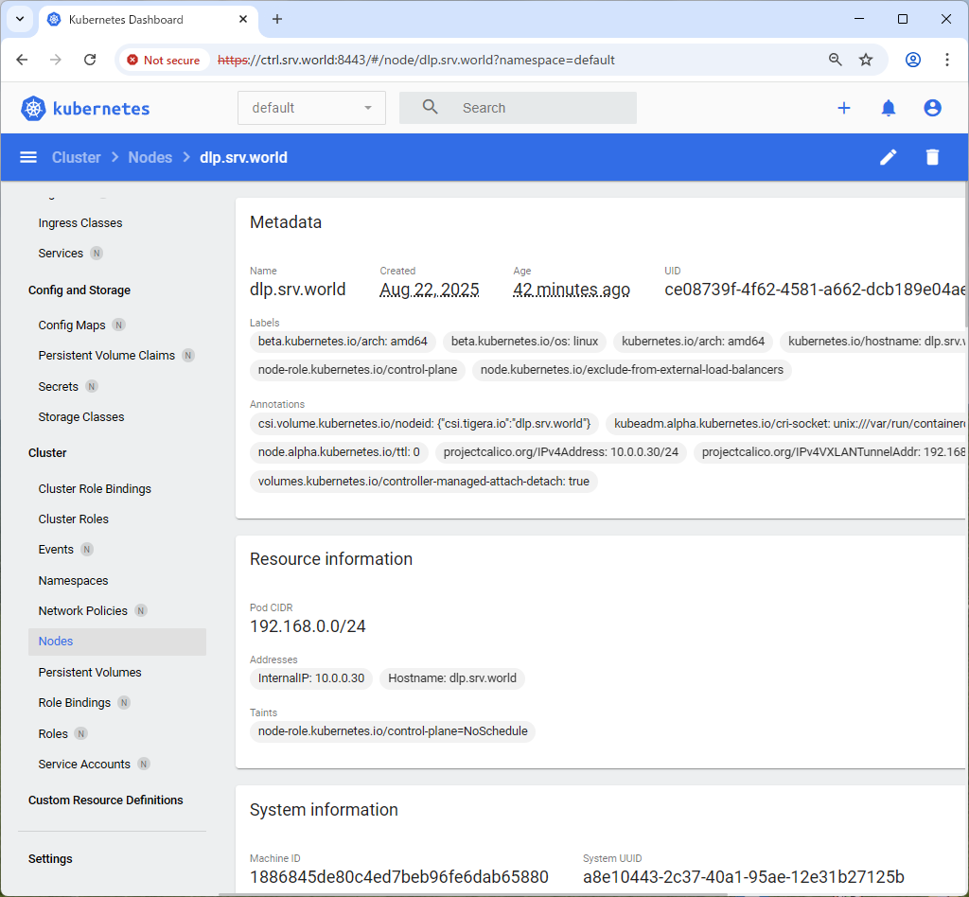The height and width of the screenshot is (897, 969).
Task: Open the hamburger navigation menu
Action: (28, 157)
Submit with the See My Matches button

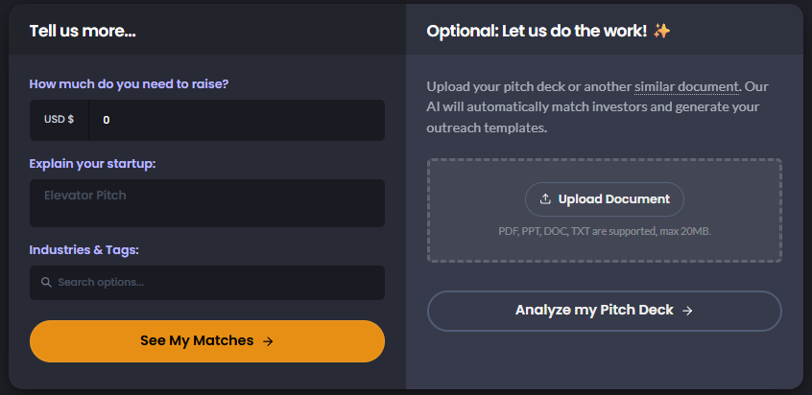(207, 341)
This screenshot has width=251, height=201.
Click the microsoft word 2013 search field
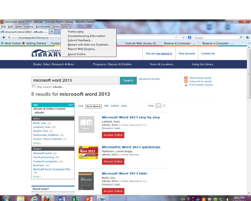(x=75, y=80)
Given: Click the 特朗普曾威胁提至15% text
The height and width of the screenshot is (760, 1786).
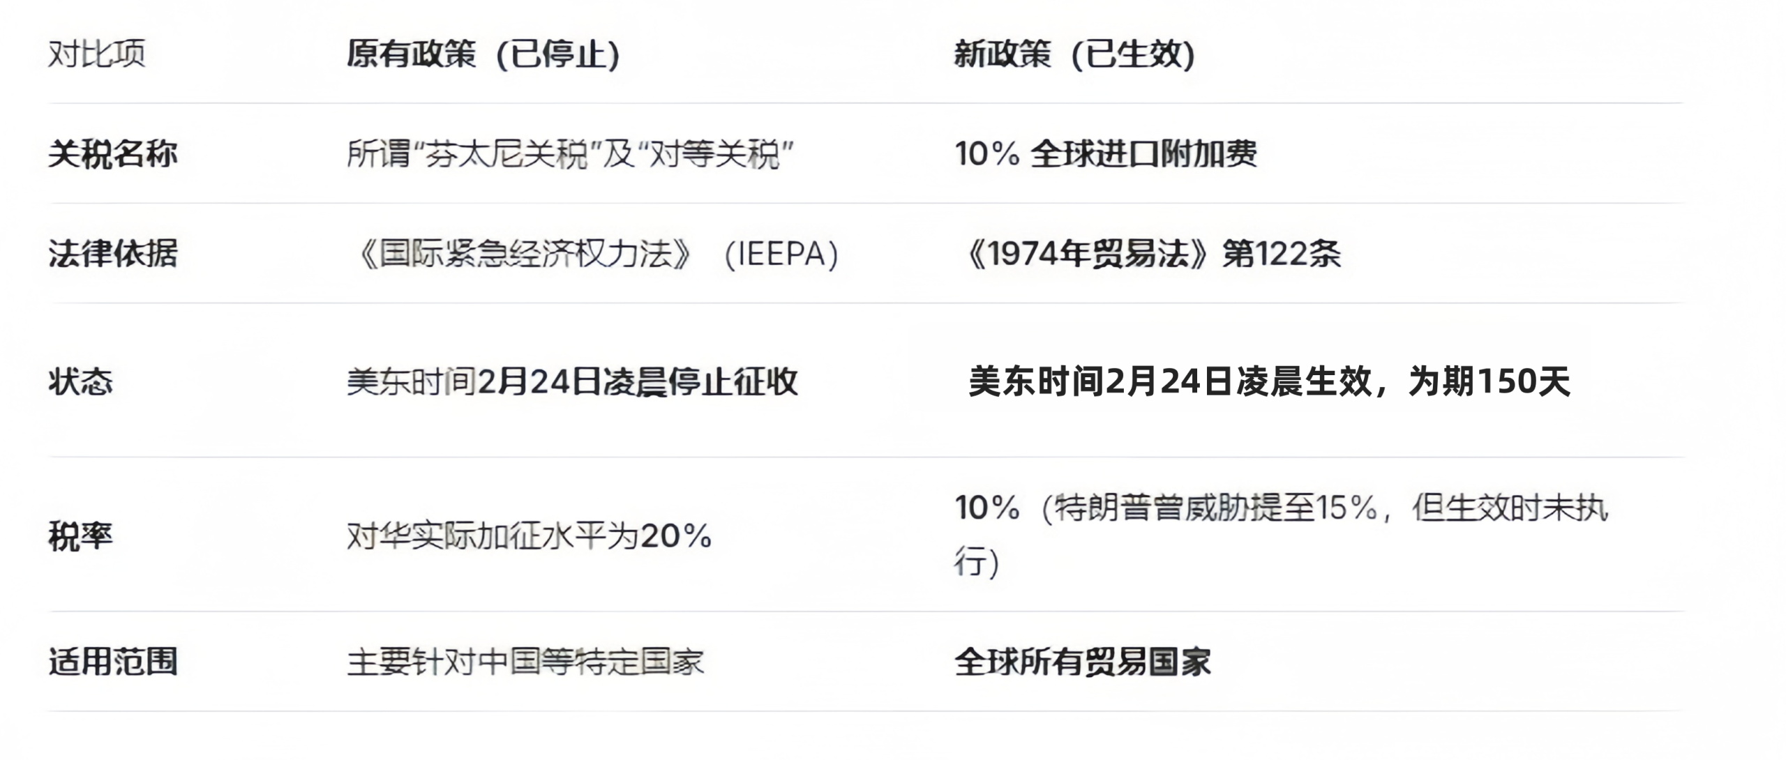Looking at the screenshot, I should 1214,508.
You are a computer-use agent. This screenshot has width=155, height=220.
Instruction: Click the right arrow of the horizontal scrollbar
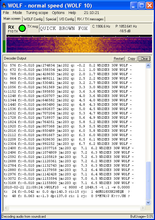coord(143,208)
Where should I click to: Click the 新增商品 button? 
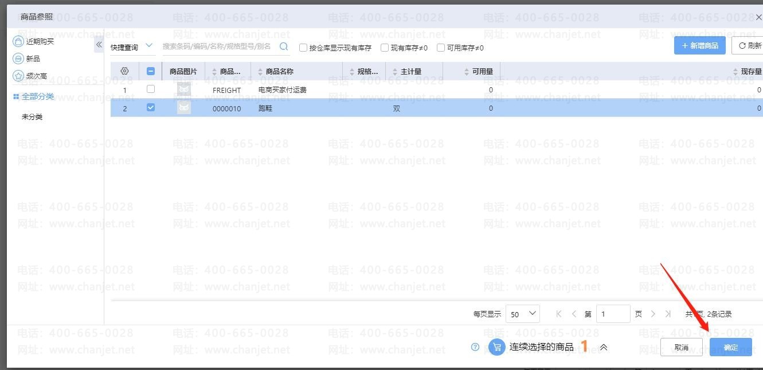pyautogui.click(x=699, y=45)
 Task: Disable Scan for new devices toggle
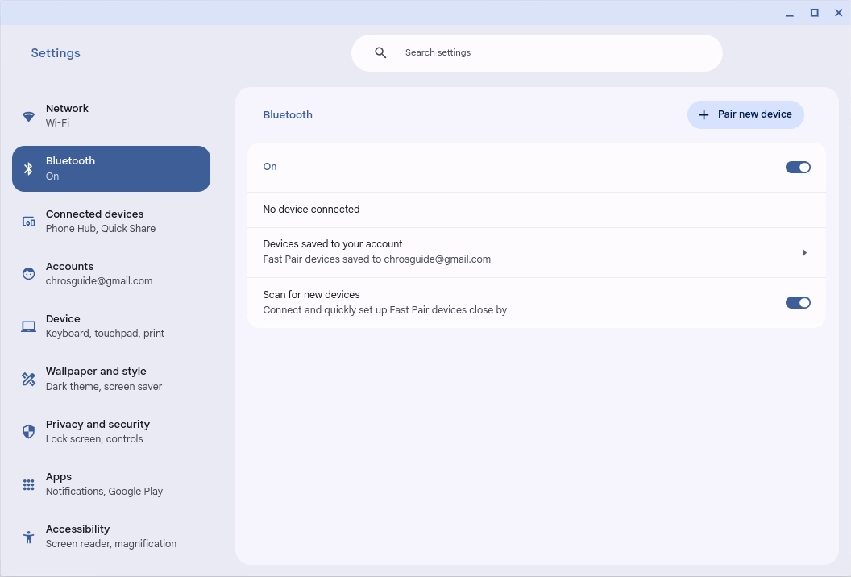(x=798, y=303)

== == ==

Exercise instructions: Extract word for word every line from the line that contains "The height and width of the screenshot is (760, 1786)." to the final line of the data, both included, and nothing else; skip the pictures.

Solution to this problem:
The height and width of the screenshot is (760, 1786).
Looking at the screenshot, I should 1214,508.
You are a computer-use agent. This screenshot has width=155, height=220.
Instruction: Click the right arrow of the horizontal scrollbar
coord(143,208)
Where should I click to: Click the 新增商品 button? 
pyautogui.click(x=699, y=45)
 Task: Disable Scan for new devices toggle
(x=798, y=303)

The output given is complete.